A Cybersecurity briefing on noteworthy Cyber Attacks, Vulnerabilities, and InfoSec news.


Noteworthy Cyber Attacks Reported

  1. The FBI’s Cybersecurity Program for Critical Infrastructure was hacked, leaking a database of more than 80,000 contacts, including elite cybersecurity professionals, and is now being sold on the dark web.

Noteworthy Vulnerabilities / Threats Discovered

  1. The NSA, CISA, and the Office of the Director of National Intelligence (ODNI), published Potential Threats to 5G Network Slicing. This guidance presents the benefits and risks associated with 5G network slicing. It also provides mitigation strategies that address potential threats to 5G network slicing.

  2. A new malware campaign based on the Flutter app framework was discovered. MoneyMonger collects critical and personal data on unsuspecting victims, uploading the stolen information to its server, including installed apps, GPS locations, SMS, contact information, device information, metadata of images, and more. This stolen information is then used by malicious actors to blackmail and threaten the victims into paying excessively high-interest rates. This can be found in apps distributed through third-party app stores.

========================================================================

Exercise instructions:
Answer these questions about the cybersecurity briefing.
1. How many contacts were in the database leaked from the FBI's Cybersecurity Program for Critical Infrastructure?
2. Which organizations published Potential Threats to 5G Network Slicing?
3. What app framework is the MoneyMonger malware campaign based on?

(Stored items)
========================================================================

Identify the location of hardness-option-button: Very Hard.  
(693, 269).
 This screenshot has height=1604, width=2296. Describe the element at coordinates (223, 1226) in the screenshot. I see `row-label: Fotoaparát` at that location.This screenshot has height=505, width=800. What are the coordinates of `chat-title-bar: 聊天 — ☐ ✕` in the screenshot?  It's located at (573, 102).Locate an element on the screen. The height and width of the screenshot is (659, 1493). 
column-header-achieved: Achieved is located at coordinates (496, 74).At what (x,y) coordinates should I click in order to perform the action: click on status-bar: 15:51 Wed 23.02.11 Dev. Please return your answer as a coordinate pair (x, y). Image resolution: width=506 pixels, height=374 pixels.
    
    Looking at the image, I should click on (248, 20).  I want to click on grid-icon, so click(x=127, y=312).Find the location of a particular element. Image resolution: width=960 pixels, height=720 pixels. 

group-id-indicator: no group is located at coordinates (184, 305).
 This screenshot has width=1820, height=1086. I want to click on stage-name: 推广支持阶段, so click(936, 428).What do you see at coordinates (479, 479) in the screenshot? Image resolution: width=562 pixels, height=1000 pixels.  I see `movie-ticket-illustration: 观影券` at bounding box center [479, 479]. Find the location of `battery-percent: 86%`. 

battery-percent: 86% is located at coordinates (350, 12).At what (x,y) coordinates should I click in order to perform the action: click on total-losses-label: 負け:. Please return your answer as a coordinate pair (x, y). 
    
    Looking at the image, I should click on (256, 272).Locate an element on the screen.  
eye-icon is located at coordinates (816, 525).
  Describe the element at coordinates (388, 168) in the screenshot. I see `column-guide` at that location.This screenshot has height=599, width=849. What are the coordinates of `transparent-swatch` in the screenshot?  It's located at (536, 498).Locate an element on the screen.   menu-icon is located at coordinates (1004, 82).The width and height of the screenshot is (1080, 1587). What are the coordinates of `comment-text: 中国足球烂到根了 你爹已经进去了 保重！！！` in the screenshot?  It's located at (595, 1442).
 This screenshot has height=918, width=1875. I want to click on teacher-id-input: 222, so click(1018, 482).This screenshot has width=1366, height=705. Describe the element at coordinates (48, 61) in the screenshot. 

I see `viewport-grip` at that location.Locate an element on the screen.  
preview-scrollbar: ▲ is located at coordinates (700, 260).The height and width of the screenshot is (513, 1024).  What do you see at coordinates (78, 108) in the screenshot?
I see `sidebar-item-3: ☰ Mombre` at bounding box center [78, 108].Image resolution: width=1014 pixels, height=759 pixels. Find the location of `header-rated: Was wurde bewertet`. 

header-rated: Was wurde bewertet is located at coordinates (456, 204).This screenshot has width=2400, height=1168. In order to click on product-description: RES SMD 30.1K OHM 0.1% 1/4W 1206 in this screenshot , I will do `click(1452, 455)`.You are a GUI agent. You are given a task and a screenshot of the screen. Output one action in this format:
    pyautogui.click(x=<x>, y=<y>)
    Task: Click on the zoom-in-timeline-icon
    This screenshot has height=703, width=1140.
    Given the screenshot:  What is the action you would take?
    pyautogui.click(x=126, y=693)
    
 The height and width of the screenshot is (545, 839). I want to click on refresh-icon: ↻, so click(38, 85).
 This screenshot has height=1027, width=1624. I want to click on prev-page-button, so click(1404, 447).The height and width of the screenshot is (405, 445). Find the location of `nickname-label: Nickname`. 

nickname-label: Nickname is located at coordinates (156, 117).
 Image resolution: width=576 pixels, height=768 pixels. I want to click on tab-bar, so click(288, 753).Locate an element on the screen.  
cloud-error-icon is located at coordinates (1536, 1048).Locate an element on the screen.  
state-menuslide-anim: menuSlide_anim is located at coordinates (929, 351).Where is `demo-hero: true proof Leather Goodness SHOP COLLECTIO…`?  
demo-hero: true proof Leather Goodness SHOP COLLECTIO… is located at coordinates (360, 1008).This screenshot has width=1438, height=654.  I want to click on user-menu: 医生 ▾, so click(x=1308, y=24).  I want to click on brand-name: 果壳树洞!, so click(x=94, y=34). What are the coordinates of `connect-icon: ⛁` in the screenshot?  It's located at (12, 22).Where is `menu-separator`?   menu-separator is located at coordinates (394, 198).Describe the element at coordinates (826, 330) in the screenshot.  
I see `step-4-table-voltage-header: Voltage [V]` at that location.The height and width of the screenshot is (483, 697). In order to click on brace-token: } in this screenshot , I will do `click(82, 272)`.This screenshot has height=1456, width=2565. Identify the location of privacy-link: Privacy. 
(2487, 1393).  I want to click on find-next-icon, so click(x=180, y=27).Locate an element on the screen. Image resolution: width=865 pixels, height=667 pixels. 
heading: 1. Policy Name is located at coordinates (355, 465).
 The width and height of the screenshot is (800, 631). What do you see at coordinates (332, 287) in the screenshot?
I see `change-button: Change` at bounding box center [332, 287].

========================================================================

Solved exercise:
1. More than 80,000.
2. The NSA, CISA, and the Office of the Director of National Intelligence (ODNI).
3. The Flutter app framework.